Extracted data entries

□ □ □ □ □ □ □

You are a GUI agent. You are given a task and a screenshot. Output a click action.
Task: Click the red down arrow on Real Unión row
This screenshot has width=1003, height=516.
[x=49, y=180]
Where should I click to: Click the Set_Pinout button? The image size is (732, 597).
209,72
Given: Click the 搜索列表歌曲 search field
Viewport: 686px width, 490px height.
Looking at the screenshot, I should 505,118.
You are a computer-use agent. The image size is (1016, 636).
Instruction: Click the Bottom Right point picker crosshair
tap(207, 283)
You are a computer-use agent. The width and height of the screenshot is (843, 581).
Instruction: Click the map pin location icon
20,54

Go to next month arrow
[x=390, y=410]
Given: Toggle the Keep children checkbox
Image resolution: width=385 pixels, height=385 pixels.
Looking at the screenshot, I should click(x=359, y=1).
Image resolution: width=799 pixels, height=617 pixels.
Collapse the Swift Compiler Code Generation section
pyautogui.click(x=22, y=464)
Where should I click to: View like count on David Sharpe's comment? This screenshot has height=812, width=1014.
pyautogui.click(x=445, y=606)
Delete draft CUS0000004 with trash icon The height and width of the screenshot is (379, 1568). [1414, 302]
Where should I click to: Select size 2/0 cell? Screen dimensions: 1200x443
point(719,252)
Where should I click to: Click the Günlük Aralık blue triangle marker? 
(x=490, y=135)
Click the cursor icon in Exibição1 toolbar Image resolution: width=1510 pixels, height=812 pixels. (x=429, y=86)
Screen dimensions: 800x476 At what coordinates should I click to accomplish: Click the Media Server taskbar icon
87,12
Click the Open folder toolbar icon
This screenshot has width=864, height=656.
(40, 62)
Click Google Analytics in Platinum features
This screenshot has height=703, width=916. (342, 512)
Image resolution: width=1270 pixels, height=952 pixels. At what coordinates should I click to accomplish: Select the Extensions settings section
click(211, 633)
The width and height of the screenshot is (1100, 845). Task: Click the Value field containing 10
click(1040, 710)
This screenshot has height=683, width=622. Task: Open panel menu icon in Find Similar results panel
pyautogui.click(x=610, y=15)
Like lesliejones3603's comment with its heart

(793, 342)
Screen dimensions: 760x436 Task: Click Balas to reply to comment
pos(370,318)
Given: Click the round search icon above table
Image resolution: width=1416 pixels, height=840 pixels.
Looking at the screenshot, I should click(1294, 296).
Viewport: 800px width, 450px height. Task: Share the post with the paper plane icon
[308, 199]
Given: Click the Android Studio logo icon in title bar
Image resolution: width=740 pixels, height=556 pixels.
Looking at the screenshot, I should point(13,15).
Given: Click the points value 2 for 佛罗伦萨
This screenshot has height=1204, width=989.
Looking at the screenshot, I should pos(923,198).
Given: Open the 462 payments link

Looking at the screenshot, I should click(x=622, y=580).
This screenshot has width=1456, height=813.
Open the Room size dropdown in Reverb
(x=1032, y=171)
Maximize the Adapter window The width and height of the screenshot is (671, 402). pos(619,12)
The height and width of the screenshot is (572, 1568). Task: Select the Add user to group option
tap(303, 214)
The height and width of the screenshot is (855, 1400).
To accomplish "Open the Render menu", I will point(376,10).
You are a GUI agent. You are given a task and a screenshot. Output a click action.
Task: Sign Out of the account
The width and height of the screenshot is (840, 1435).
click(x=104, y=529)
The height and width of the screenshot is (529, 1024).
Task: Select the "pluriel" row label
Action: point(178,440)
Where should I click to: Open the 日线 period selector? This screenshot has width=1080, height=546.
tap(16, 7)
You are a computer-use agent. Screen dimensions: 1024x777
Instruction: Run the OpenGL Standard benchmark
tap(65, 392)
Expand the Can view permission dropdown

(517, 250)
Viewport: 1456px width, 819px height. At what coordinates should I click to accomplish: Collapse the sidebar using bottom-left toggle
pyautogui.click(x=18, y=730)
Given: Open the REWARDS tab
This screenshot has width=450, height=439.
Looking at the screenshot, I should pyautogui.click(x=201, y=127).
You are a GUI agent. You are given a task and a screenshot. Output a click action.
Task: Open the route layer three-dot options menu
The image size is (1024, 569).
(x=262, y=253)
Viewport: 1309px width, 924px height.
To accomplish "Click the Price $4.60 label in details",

□ □ □ □ □ □ □

● Problem details: Can you reproduce all of the material above line for line, without changing anything?

● Response:
You are a GUI agent. You are given a task and a screenshot. Output a click action.
Task: Click the red down arrow on Real Unión row
This screenshot has width=1003, height=516.
[x=49, y=180]
Where should I click to: Click the Set_Pinout button? The image size is (732, 597).
209,72
Given: Click the 搜索列表歌曲 search field
Viewport: 686px width, 490px height.
Looking at the screenshot, I should 505,118.
You are a computer-use agent. The image size is (1016, 636).
Instruction: Click the Bottom Right point picker crosshair
tap(207, 283)
You are a computer-use agent. The width and height of the screenshot is (843, 581).
Instruction: Click the map pin location icon
20,54

Go to next month arrow
[x=390, y=410]
Given: Toggle the Keep children checkbox
Image resolution: width=385 pixels, height=385 pixels.
Looking at the screenshot, I should click(x=359, y=1).
Image resolution: width=799 pixels, height=617 pixels.
Collapse the Swift Compiler Code Generation section
pyautogui.click(x=22, y=464)
Where should I click to: View like count on David Sharpe's comment? This screenshot has height=812, width=1014.
pyautogui.click(x=445, y=606)
Delete draft CUS0000004 with trash icon The height and width of the screenshot is (379, 1568). [1414, 302]
Where should I click to: Select size 2/0 cell? Screen dimensions: 1200x443
point(719,252)
Where should I click to: Click the Günlük Aralık blue triangle marker? 
(x=490, y=135)
Click the cursor icon in Exibição1 toolbar Image resolution: width=1510 pixels, height=812 pixels. (x=429, y=86)
Screen dimensions: 800x476 At what coordinates should I click to accomplish: Click the Media Server taskbar icon
87,12
Click the Open folder toolbar icon
This screenshot has width=864, height=656.
(40, 62)
Click Google Analytics in Platinum features
This screenshot has height=703, width=916. (342, 512)
Image resolution: width=1270 pixels, height=952 pixels. At what coordinates should I click to accomplish: Select the Extensions settings section
click(211, 633)
The width and height of the screenshot is (1100, 845). Task: Click the Value field containing 10
click(1040, 710)
This screenshot has height=683, width=622. Task: Open panel menu icon in Find Similar results panel
pyautogui.click(x=610, y=15)
Like lesliejones3603's comment with its heart

(793, 342)
Screen dimensions: 760x436 Task: Click Balas to reply to comment
pos(370,318)
Given: Click the round search icon above table
Image resolution: width=1416 pixels, height=840 pixels.
Looking at the screenshot, I should click(1294, 296).
Viewport: 800px width, 450px height. Task: Share the post with the paper plane icon
[308, 199]
Given: Click the Android Studio logo icon in title bar
Image resolution: width=740 pixels, height=556 pixels.
Looking at the screenshot, I should point(13,15).
Given: Click the points value 2 for 佛罗伦萨
This screenshot has height=1204, width=989.
Looking at the screenshot, I should pos(923,198).
Given: Open the 462 payments link

Looking at the screenshot, I should click(x=622, y=580).
This screenshot has width=1456, height=813.
Open the Room size dropdown in Reverb
(x=1032, y=171)
Maximize the Adapter window The width and height of the screenshot is (671, 402). pos(619,12)
The height and width of the screenshot is (572, 1568). Task: Select the Add user to group option
tap(303, 214)
The height and width of the screenshot is (855, 1400).
To accomplish "Open the Render menu", I will point(376,10).
You are a GUI agent. You are given a task and a screenshot. Output a click action.
Task: Sign Out of the account
The width and height of the screenshot is (840, 1435).
click(x=104, y=529)
The height and width of the screenshot is (529, 1024).
Task: Select the "pluriel" row label
Action: point(178,440)
Where should I click to: Open the 日线 period selector? This screenshot has width=1080, height=546.
tap(16, 7)
You are a computer-use agent. Screen dimensions: 1024x777
Instruction: Run the OpenGL Standard benchmark
tap(65, 392)
Expand the Can view permission dropdown

(517, 250)
Viewport: 1456px width, 819px height. At what coordinates should I click to accomplish: Collapse the sidebar using bottom-left toggle
pyautogui.click(x=18, y=730)
Given: Open the REWARDS tab
This screenshot has width=450, height=439.
Looking at the screenshot, I should pyautogui.click(x=201, y=127).
You are a GUI agent. You are given a task and a screenshot. Output a click action.
Task: Open the route layer three-dot options menu
The image size is (1024, 569).
(x=262, y=253)
Viewport: 1309px width, 924px height.
To accomplish "Click the Price $4.60 label in details",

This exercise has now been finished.